Charles nodded. "He's guilty. We both know he's guilty – it's just a matter of finding the right evidence to pin it on him. Even if he's cool under pressure, once a murderer starts feeling as if someone's getting close, getting on his tail, he either gets excited or scared. And that's when mistakes happen. Either they get too predictable, or they simply slip up in terms of consistency and we catch them."

"What do you want a warrant for, really? We won't find anything in his home after three years," Erik pointed out.

"I want a herding session at the Hall, and since we don't need suppressor bands for those, we can then match more evidence to the scenario that will inevitably play out in his head when I ask the right questions," Charles replied, crunching up the paper to his sandwich in his hands.

As he looked up, Erik was grinning wide. "You had me worried there for a while, Xavier."
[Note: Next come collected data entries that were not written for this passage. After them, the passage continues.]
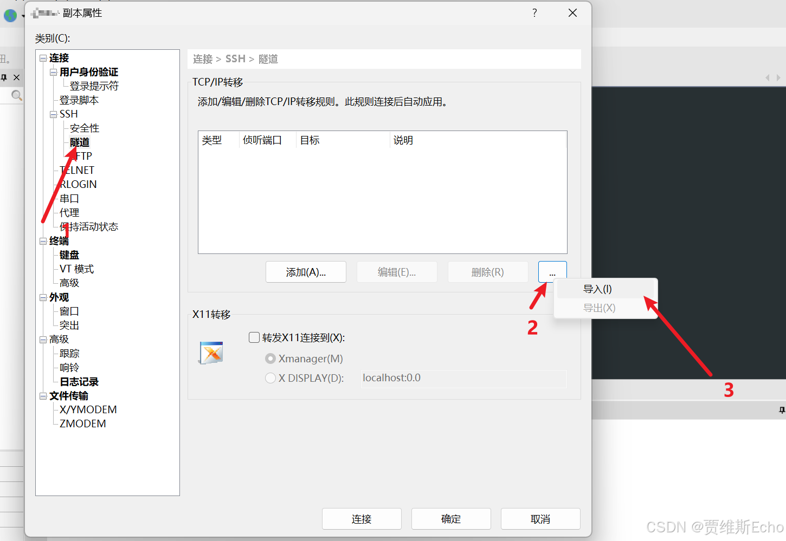
Task: Choose 导入(I) from the popup menu
Action: pos(597,289)
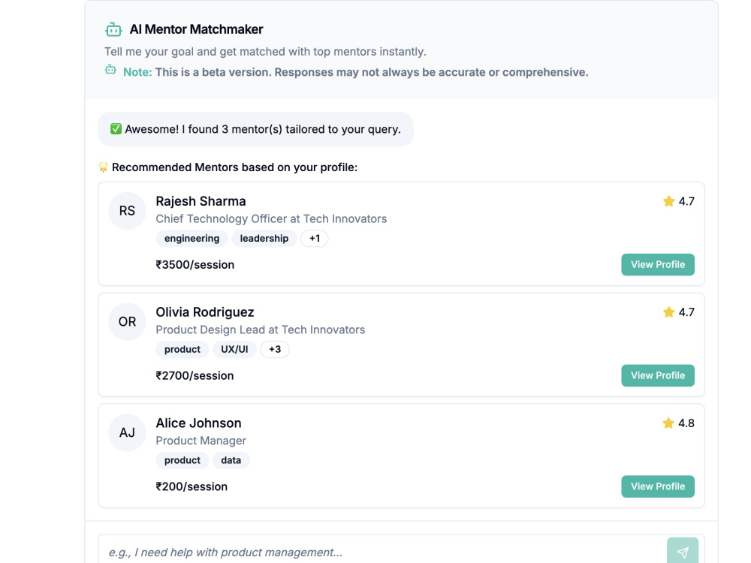
Task: Select the engineering tag chip
Action: point(192,239)
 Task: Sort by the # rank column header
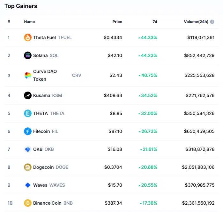pyautogui.click(x=9, y=22)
"What? Thought I was above playing dirty, Dr. Lehnsherr? I assure you, I am no such thing." Charles pulled a few bills out of his pocket and waved to Marie. She acknowledged him with a nod, and after she'd retrieved the money for both of their meals plus tip, he turned back to Erik. "Ready to go convince that reconstructive artist of yours?"

Putting the notepad into his satchel, Erik stood up too. "Indeed."

* * *

 

In a sense, it was odd taking Charles back to the Jeffersonian. Being a public domain as it was –  museum and educational center for subjects with a Specialized focus –  it was odd that it bothered him so much to hold the door open and let him in. Not even recognizing the feeling made it go away, which was even more disconcerting.

However, most of it disappeared when Charles turned around towards him, grinning. "This place is stunning," he said, looking up into the windowed ceiling as Erik pushed him towards the research department.

"Never seen a museum before?" Erik smiled, and Charles shook his head.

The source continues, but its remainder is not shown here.